## WHAT IS NEEDED
The answer must consist of every record, printed exactly as it stands.

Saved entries

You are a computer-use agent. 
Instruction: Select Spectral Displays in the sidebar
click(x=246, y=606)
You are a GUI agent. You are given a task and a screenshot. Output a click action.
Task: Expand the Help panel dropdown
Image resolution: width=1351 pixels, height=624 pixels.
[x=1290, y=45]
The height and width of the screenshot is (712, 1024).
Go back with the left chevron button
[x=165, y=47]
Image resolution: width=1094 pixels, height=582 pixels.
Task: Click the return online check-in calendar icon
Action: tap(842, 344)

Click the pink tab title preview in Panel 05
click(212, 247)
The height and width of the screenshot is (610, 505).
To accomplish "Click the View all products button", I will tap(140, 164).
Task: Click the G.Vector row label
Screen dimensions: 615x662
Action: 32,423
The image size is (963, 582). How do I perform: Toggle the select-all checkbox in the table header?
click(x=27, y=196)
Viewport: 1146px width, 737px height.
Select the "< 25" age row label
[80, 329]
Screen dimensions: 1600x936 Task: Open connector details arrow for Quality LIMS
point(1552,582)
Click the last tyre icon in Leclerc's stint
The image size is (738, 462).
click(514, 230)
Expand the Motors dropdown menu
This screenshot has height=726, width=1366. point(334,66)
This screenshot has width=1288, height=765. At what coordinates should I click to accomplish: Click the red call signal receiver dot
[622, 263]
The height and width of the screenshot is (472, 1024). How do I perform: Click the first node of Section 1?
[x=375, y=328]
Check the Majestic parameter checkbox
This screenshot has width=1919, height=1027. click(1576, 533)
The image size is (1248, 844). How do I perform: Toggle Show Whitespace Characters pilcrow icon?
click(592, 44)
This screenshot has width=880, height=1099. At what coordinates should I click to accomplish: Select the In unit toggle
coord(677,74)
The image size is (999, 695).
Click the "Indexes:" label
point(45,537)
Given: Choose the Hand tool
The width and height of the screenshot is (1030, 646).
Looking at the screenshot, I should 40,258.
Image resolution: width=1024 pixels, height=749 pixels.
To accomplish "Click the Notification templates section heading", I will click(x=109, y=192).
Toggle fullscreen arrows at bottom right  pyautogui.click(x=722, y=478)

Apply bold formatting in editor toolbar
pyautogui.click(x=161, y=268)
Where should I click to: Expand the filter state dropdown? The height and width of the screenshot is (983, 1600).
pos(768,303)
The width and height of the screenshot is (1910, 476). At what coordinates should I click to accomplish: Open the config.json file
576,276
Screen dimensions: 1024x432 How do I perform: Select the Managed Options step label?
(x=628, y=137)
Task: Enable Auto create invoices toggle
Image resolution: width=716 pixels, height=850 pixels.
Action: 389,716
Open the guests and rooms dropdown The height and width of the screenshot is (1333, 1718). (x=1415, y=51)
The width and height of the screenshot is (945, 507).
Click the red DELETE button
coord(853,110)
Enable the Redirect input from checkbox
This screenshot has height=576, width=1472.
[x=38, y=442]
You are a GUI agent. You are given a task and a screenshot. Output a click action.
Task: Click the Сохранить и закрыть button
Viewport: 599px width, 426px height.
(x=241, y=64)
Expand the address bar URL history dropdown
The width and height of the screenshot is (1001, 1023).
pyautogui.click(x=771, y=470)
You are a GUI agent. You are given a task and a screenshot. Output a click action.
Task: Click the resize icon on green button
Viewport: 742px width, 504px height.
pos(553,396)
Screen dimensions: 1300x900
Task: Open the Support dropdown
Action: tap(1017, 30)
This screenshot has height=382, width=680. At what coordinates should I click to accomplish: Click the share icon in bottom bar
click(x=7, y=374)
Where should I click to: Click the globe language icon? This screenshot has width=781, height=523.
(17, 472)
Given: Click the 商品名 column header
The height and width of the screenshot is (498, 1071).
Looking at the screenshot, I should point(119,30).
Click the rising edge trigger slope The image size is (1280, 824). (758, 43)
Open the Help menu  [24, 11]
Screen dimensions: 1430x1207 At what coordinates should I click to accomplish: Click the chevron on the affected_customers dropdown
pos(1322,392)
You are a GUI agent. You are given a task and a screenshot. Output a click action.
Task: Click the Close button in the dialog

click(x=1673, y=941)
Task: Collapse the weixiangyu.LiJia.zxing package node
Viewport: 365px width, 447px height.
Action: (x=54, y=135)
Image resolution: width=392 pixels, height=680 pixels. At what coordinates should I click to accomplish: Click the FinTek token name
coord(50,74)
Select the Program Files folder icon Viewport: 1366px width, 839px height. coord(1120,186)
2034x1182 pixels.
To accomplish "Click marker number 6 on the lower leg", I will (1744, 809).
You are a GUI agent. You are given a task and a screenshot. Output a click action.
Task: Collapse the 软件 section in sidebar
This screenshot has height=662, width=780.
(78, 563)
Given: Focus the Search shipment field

## WRITTEN ANSWER
You are a computer-use agent. 
Instruction: Select Spectral Displays in the sidebar
click(x=246, y=606)
You are a GUI agent. You are given a task and a screenshot. Output a click action.
Task: Expand the Help panel dropdown
Image resolution: width=1351 pixels, height=624 pixels.
[x=1290, y=45]
The height and width of the screenshot is (712, 1024).
Go back with the left chevron button
[x=165, y=47]
Image resolution: width=1094 pixels, height=582 pixels.
Task: Click the return online check-in calendar icon
Action: tap(842, 344)

Click the pink tab title preview in Panel 05
click(212, 247)
The height and width of the screenshot is (610, 505).
To accomplish "Click the View all products button", I will tap(140, 164).
Task: Click the G.Vector row label
Screen dimensions: 615x662
Action: 32,423
The image size is (963, 582). How do I perform: Toggle the select-all checkbox in the table header?
click(x=27, y=196)
Viewport: 1146px width, 737px height.
Select the "< 25" age row label
[80, 329]
Screen dimensions: 1600x936 Task: Open connector details arrow for Quality LIMS
point(1552,582)
Click the last tyre icon in Leclerc's stint
The image size is (738, 462).
click(514, 230)
Expand the Motors dropdown menu
This screenshot has height=726, width=1366. point(334,66)
This screenshot has width=1288, height=765. At what coordinates should I click to accomplish: Click the red call signal receiver dot
[622, 263]
The height and width of the screenshot is (472, 1024). How do I perform: Click the first node of Section 1?
[x=375, y=328]
Check the Majestic parameter checkbox
This screenshot has width=1919, height=1027. click(1576, 533)
The image size is (1248, 844). How do I perform: Toggle Show Whitespace Characters pilcrow icon?
click(592, 44)
This screenshot has width=880, height=1099. At what coordinates should I click to accomplish: Select the In unit toggle
coord(677,74)
The image size is (999, 695).
Click the "Indexes:" label
point(45,537)
Given: Choose the Hand tool
The width and height of the screenshot is (1030, 646).
Looking at the screenshot, I should 40,258.
Image resolution: width=1024 pixels, height=749 pixels.
To accomplish "Click the Notification templates section heading", I will click(x=109, y=192).
Toggle fullscreen arrows at bottom right  pyautogui.click(x=722, y=478)

Apply bold formatting in editor toolbar
pyautogui.click(x=161, y=268)
Where should I click to: Expand the filter state dropdown? The height and width of the screenshot is (983, 1600).
pos(768,303)
The width and height of the screenshot is (1910, 476). At what coordinates should I click to accomplish: Open the config.json file
576,276
Screen dimensions: 1024x432 How do I perform: Select the Managed Options step label?
(x=628, y=137)
Task: Enable Auto create invoices toggle
Image resolution: width=716 pixels, height=850 pixels.
Action: 389,716
Open the guests and rooms dropdown The height and width of the screenshot is (1333, 1718). (x=1415, y=51)
The width and height of the screenshot is (945, 507).
Click the red DELETE button
coord(853,110)
Enable the Redirect input from checkbox
This screenshot has height=576, width=1472.
[x=38, y=442]
You are a GUI agent. You are given a task and a screenshot. Output a click action.
Task: Click the Сохранить и закрыть button
Viewport: 599px width, 426px height.
(x=241, y=64)
Expand the address bar URL history dropdown
The width and height of the screenshot is (1001, 1023).
pyautogui.click(x=771, y=470)
You are a GUI agent. You are given a task and a screenshot. Output a click action.
Task: Click the resize icon on green button
Viewport: 742px width, 504px height.
pos(553,396)
Screen dimensions: 1300x900
Task: Open the Support dropdown
Action: tap(1017, 30)
This screenshot has height=382, width=680. At what coordinates should I click to accomplish: Click the share icon in bottom bar
click(x=7, y=374)
Where should I click to: Click the globe language icon? This screenshot has width=781, height=523.
(17, 472)
Given: Click the 商品名 column header
The height and width of the screenshot is (498, 1071).
Looking at the screenshot, I should point(119,30).
Click the rising edge trigger slope The image size is (1280, 824). (758, 43)
Open the Help menu  [24, 11]
Screen dimensions: 1430x1207 At what coordinates should I click to accomplish: Click the chevron on the affected_customers dropdown
pos(1322,392)
You are a GUI agent. You are given a task and a screenshot. Output a click action.
Task: Click the Close button in the dialog

click(x=1673, y=941)
Task: Collapse the weixiangyu.LiJia.zxing package node
Viewport: 365px width, 447px height.
Action: (x=54, y=135)
Image resolution: width=392 pixels, height=680 pixels. At what coordinates should I click to accomplish: Click the FinTek token name
coord(50,74)
Select the Program Files folder icon Viewport: 1366px width, 839px height. coord(1120,186)
2034x1182 pixels.
To accomplish "Click marker number 6 on the lower leg", I will (1744, 809).
You are a GUI agent. You are given a task and a screenshot. Output a click action.
Task: Collapse the 软件 section in sidebar
This screenshot has height=662, width=780.
(78, 563)
Given: Focus the Search shipment field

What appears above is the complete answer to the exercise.